Are federal agencies’ post-quantum cryptography preparations on track?

Today, the government uses standard cryptographic algorithms to protect its data. But amid the rise of quantum computers, these algorithms may not offer the security they once did. 

Put simply, quantum computers — with the ability to factor extremely large prime numbers — could one day break into these algorithms, helping adversaries access all sorts of critical information, including personal data about U.S. citizens and critical scientific and military secrets. 

“If we can build large-scale quantum computers that run exactly as physics predicts that they should,” explains Ryan O’Donnell, a computer science professor at Carnegie Mellon, “then they will be able to break most of the cryptography that was in use up until now.” 

The danger isn’t just a future risk. Researchers — and the government — are also concerned about “store now, decrypt later” attacks. These involve hackers accessing critical federal systems now, and then saving these systems until they can have the quantum computing capabilities to decrypt the data held within them. Even this scenario presents a major security problem, argues Jeremiah Blocki, a Purdue computer science professor who researches password security.  

To address this risk, the Office of Management and Budget told federal agencies last November to start preparing. The OMB memo instructed federal agencies to start studying all the systems that may need to be transitioned to post-quantum cryptography (PQC).

By May 4, all federal agencies — excluding the Department of Defense — were supposed to submit an inventory of those systems (and then repeat the process every year) to the Office of the National Cyber Director and DHS’s Cybersecurity and Infrastructure Security Agency (CISA). During this time, they were also supposed to designate a lead to handle the inventory and the PQC migration, among other goals. 

But a month after that May 4 deadline, it’s not clear how well all federal agencies are keeping up. FedScoop reached out to the more than 20 agencies outlined in the Chief Financial Officers Act, a 1990 law that also spells out the responsibilities of federal chief information officers, and received a range of responses. 

Many of those agencies, including the departments of Homeland Security, Commerce Department, and Health and Human Services, did say they were up to date on requirements. But others provided unclear responses about their status. Several agencies, including USAID and the departments of Agriculture and Education, said they were unable to share an update. Other agencies, including the Department of Transportation, the Treasury, and the Social Security Administration, did not respond to repeated requests for comment. 

The Department of Housing and Urban Development sent a general statement addressing the agency’s investment in IT and cybersecurity improvements but didn’t directly address whether its staff had created the required inventory or say that it had designed a migration lead. The Small Business Administration, meanwhile, said that it conducts its inventory “as required,” but would only say that a “federal employee” manages the agency’s cryptographic inventory. 

“Agencies have prioritized their systems for migration to post-quantum cryptography,” an OMB official told FedScoop. “OMB and ONCD are working with agencies to ensure accurate cost estimates as we prepare for this transition.”

“The consequences associated with the Snowden leaks or the recent Discord leaks would pale in comparison to the consequences associated with agencies’ failure to comply with the November 2022 Memo on Migrating to Post-Quantum Cryptography,” Sam Howell, a research assistant at the Center for a New American Security’s Technology and National Security Program, told FedScoop in an email. 

“[It’s] important to begin the migration to post-quantum cryptography now because the process could take a long time and entails a lot of challenges,” she added. 

Building an inventory is a critical first step in preparing for post-quantum cryptography, according to the OMB memo. That inventory is supposed to include systems that an agency uses or that are operated on behalf of that agency, including “high impact information” systems and  “high-value assets.”

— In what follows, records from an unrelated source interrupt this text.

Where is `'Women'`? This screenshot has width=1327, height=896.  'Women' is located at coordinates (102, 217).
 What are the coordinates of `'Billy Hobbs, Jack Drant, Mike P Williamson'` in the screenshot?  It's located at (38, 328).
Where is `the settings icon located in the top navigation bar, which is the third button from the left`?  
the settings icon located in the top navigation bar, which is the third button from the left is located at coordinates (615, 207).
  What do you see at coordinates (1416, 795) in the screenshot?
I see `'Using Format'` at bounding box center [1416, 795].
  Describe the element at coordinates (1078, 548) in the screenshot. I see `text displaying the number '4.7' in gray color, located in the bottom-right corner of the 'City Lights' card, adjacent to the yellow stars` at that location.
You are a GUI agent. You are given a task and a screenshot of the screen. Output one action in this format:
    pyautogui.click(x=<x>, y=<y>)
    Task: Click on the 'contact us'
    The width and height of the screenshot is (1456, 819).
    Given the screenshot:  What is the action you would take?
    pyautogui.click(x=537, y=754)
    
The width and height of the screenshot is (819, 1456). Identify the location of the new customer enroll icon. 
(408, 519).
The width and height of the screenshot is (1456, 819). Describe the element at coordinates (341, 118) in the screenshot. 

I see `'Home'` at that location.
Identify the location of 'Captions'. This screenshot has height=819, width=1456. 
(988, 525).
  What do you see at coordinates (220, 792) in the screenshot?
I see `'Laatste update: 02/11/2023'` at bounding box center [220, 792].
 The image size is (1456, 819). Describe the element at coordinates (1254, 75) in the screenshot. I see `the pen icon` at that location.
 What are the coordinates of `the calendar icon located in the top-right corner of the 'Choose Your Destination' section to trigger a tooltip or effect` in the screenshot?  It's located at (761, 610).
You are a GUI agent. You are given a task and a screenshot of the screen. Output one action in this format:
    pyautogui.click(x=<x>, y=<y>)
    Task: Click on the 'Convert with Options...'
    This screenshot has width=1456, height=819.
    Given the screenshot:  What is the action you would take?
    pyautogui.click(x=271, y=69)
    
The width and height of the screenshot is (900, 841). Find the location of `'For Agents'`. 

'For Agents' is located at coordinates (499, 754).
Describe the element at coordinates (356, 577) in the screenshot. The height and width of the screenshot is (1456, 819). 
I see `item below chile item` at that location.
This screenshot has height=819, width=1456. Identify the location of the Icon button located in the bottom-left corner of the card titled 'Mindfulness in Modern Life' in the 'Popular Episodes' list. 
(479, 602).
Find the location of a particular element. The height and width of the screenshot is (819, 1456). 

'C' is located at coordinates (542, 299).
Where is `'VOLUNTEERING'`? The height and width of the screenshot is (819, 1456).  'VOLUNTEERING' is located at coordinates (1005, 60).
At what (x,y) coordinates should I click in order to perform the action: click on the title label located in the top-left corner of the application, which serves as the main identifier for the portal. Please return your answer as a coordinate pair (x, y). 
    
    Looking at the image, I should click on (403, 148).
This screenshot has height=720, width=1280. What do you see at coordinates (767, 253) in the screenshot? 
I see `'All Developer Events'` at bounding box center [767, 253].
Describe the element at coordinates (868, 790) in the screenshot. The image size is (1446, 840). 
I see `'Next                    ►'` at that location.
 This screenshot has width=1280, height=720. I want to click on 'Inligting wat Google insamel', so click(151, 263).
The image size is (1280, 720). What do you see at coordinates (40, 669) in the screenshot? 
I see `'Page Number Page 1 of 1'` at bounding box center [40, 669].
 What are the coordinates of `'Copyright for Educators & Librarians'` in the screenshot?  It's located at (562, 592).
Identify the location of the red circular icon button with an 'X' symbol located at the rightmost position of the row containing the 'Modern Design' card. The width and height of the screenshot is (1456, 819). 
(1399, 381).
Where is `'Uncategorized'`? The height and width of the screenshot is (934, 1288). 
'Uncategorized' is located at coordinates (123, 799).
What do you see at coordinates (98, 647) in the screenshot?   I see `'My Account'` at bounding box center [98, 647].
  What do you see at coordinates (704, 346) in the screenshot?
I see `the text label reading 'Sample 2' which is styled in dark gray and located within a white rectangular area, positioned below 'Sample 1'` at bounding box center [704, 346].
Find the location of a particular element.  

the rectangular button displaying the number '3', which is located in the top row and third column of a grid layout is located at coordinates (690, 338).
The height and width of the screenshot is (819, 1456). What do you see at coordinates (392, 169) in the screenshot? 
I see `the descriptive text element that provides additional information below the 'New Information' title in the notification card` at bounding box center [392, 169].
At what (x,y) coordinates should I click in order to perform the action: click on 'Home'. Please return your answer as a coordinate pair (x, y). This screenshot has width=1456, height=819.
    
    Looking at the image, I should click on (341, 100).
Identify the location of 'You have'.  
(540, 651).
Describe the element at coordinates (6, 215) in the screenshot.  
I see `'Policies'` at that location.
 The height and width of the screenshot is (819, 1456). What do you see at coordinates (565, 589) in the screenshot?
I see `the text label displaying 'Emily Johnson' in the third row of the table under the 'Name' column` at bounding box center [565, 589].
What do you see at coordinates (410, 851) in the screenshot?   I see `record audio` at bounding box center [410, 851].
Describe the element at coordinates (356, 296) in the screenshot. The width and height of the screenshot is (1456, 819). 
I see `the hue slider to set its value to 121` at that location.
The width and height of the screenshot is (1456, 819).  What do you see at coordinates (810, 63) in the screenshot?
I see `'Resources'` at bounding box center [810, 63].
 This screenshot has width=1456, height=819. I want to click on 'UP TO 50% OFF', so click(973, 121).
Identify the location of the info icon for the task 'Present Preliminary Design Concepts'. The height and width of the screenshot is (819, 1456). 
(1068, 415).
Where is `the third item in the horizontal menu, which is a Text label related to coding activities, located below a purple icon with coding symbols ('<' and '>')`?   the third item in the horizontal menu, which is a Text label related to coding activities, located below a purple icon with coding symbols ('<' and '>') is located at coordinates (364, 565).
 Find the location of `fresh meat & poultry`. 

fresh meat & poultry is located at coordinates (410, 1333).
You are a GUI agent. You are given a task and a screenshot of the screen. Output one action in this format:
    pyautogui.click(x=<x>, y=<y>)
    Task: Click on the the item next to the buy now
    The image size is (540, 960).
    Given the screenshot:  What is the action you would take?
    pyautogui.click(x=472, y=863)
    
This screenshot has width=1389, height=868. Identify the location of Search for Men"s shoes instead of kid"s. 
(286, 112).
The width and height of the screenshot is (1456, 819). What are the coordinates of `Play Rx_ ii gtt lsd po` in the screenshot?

Next, agencies — excluding the Defense Department and intelligence community agencies — were supposed to start preparing funding assessments aimed at estimating how much the post-quantum cryptography (PQC) migration could cost. 

The White House wants the federal government to transition to PQC systems by 2035. Still, a June report from the National Quantum Initiative Advisory Committee stated that “an earlier completion date would be highly preferable and should be achievable through vigorous U.S. Government action.”

“I don’t want to presume to tell a federal agency what data they need to protect or should protect,” said Blocki, the computer science professor from Purdue. ”But I can imagine that they’re going to have a lot of data that remain sensitive even 50 years from now.”